About this task ::
Reproduce the Beanie Babies passage from the words "Zac Bissonnette’s book" through "it feels prescient.", swapping "impeachment" for "trial" each time it appears in that span.

=== Passage provided ===

It’s all about the eyes. If you want to move plush, you need to get the eyes right. Ty Warner, who created Beanie Babies, was controlling and meticulous. In addition to obsessing over eyes, he selected every cut of fabric and every tuft of hair that adorned his stuffed animals.
From furry beginnings, Beanie Babies became a fad, then a craze, then a bubble. Like all bubbles, it eventually burst. What started as a children’s toy, ended with speculation. Some profited. Many lost. But we’re getting ahead of ourselves.
Zac Bissonnette’s book The Great Beanie Baby Bubble details the rise and fall of Beanie Babies and their creator. When I first read the book in 2018, it felt dated. eBay was dominant. The dotcom boom was on. So was an impeachment. Reread through the lens of 2021 - stonks, SPACs, another impeachment - it feels prescient.
Brush a Head to Get Ahead
Warner founded Ty, his eponymous toy company, in 1985. It was a terrible time for plush. The industry was well past its prime. Yet Warner was undeterred. He wanted to create cuter, softer stuffed animals. Through fastidiousness, hard work, salesmanship, and lots of grooming, he succeeded.

=== Records shown ===

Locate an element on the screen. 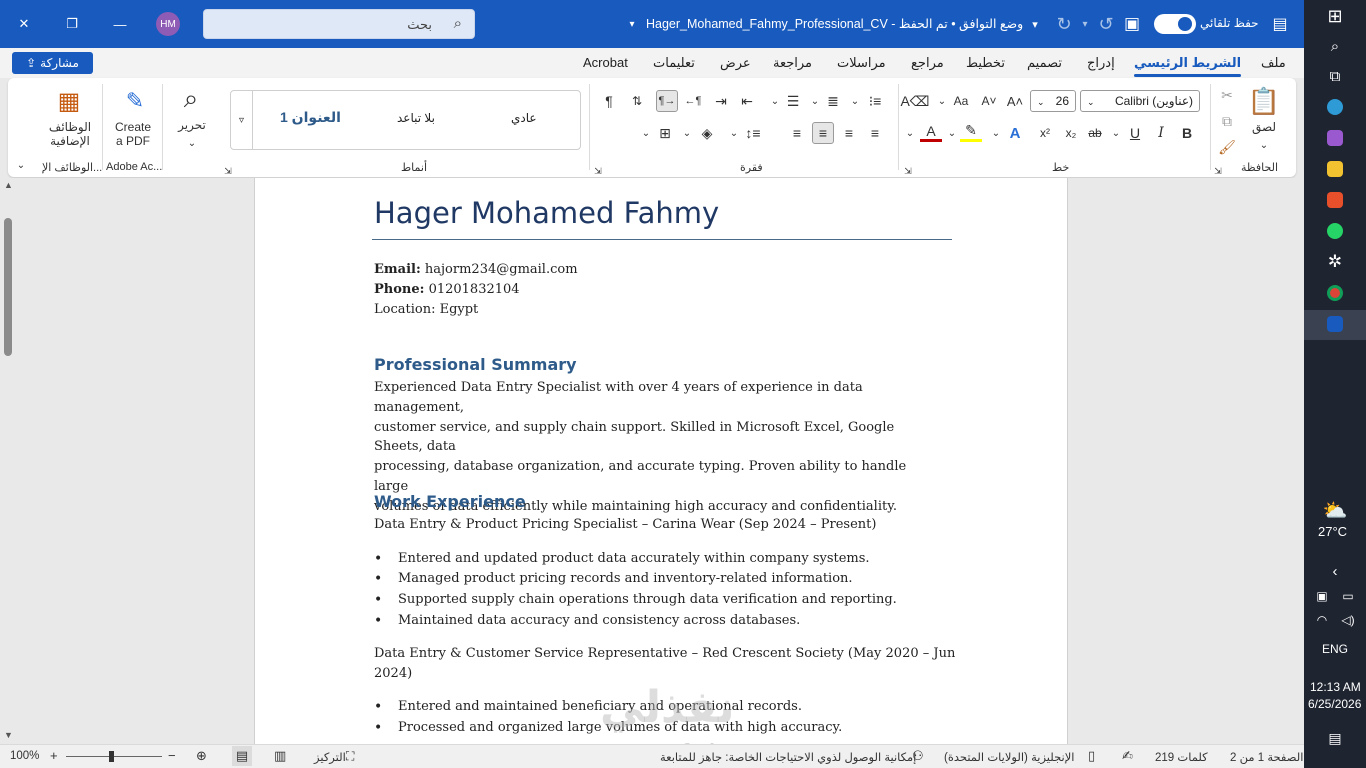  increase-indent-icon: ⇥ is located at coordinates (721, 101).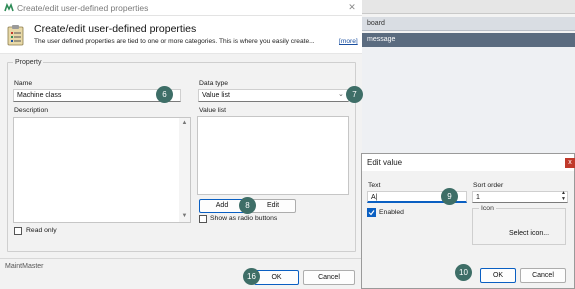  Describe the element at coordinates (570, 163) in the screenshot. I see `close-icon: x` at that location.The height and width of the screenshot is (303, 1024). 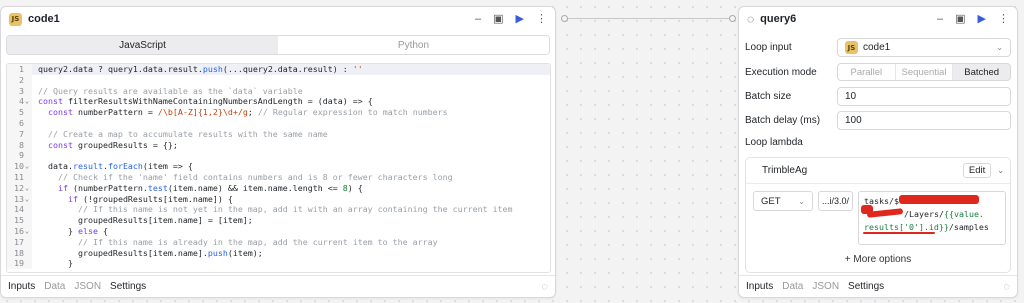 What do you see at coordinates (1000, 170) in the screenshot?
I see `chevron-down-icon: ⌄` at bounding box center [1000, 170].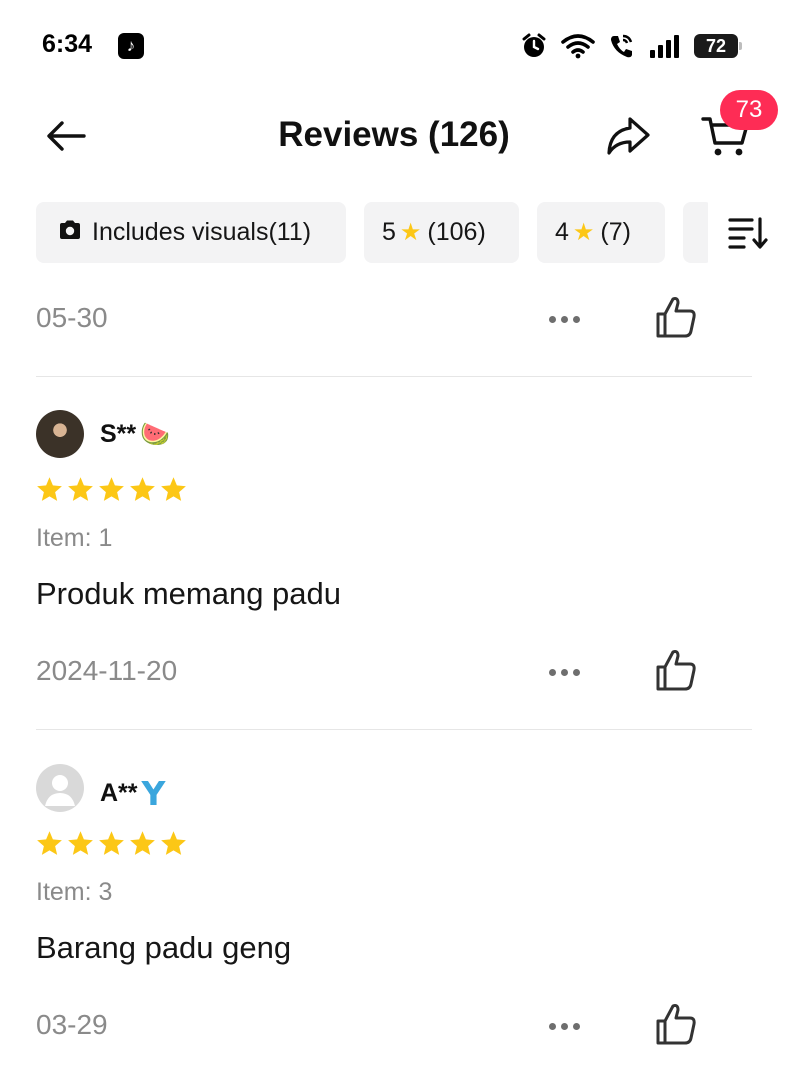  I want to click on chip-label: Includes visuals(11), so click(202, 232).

===

Solution to the problem ::
Zac Bissonnette’s book The Great Beanie Baby Bubble details the rise and fall of Beanie Babies and their creator. When I first read the book in 2018, it felt dated. eBay was dominant. The dotcom boom was on. So was an trial. Reread through the lens of 2021 - stonks, SPACs, another trial - it feels prescient.